In the sights of the Taliban are Afghan security forces and foreign troops. Attacks on Afghan forces, which number 170000, could go up to 6000 this year from 81 in 2003. The Afghan Army is expected to grow from 90,000 to 134,000 by 2011. With nearly 100,000 NATO forces from 42 countries, the operational force level is 270,000 whereas the requirement is for nearly 500,000 to quell the insurgency while winning hearts and minds. These figures can never be made available by Western nations, terribly averse to troop casualties. There is a limit to what the US and the UK, the main burden-bearers, can provide and do in Afghanistan.

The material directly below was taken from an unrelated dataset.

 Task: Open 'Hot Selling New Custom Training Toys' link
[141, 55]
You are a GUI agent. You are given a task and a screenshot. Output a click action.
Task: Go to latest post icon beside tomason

With the accent on counter-terrorism, development has been inadequate. The NATO concept of Provisional Reconstruction Teams has not proved successful and the proposal to send experts will not work either. Defence and development need to be applied in tandem, not staggered, contingent upon resource availability. Building institutions and capacity is a long-term objective and cannot be achieved in two or three years with an eye on an exit strategy.

Britain’s Chief of General Staff-in-Waiting, Gen David Richards, who has been the NATO force commander in Afghanistan, dropped a bombshell recetly when he told The Times that the mission in Afghanistan could last up to 40 years. He said while the Army’s role will evolve, the whole process of nation-building might take as long as 30 to 40 years. For President Obama and Prime Minister Gordon Brown, this generational commitment would be politically unacceptable and, more importantly, unaffordable. Contextually different, the Indian Army’s sizeable deployment in J&K has become open-ended.

President Obama’s evolving Af-Pak strategy will falter, even fail, if it attempts any short-cuts. Avoidable are past mistakes: misreading the Taliban defeat as the end of insurgency; not reconciling with some Taliban elements earlier; failing to prevent the revival of the Taliban; not holding the captured ground; defaulting on reconstruction; engaging in errant air-strikes to compensate for boots on the ground and backing warlords, sidelining the moderate Taliban. The view of some Kabul think-tanks is that the US strategy is too little too late.

Af-Pak is in for a long haul. Last week the death of terrorist mastermind Baitullah Mehsud in Pakistan was a boost to counter-terrorism and a blow to Al-Qaida. Remarkably atypical is the absence of terror strikes on India since the attacks on Mumbai. Some hidden hand is holding back the jihadis, but sudden turbulence in Af-Pak could shatter the calm over Delhi. The spillover of the Taliban is a real possibility.

During a recent TV debate, to the question “Should Indian troops be in Afghanistan?” the panelists offered the following: a retired General emphatically said “no” but “we should have contingency plans”; an IDSA scholar, simply “no”; and a journalist, “it’s not our war”. The contingency plan refers to our notional base in Tajikistan which is usable courtesy Russia’s approval. Three “noes” do not mean India should be caught off-guard, exercising merely its soft power across the Hindukush. President Karzai is a friend of India. His re-election will not be unwelcome.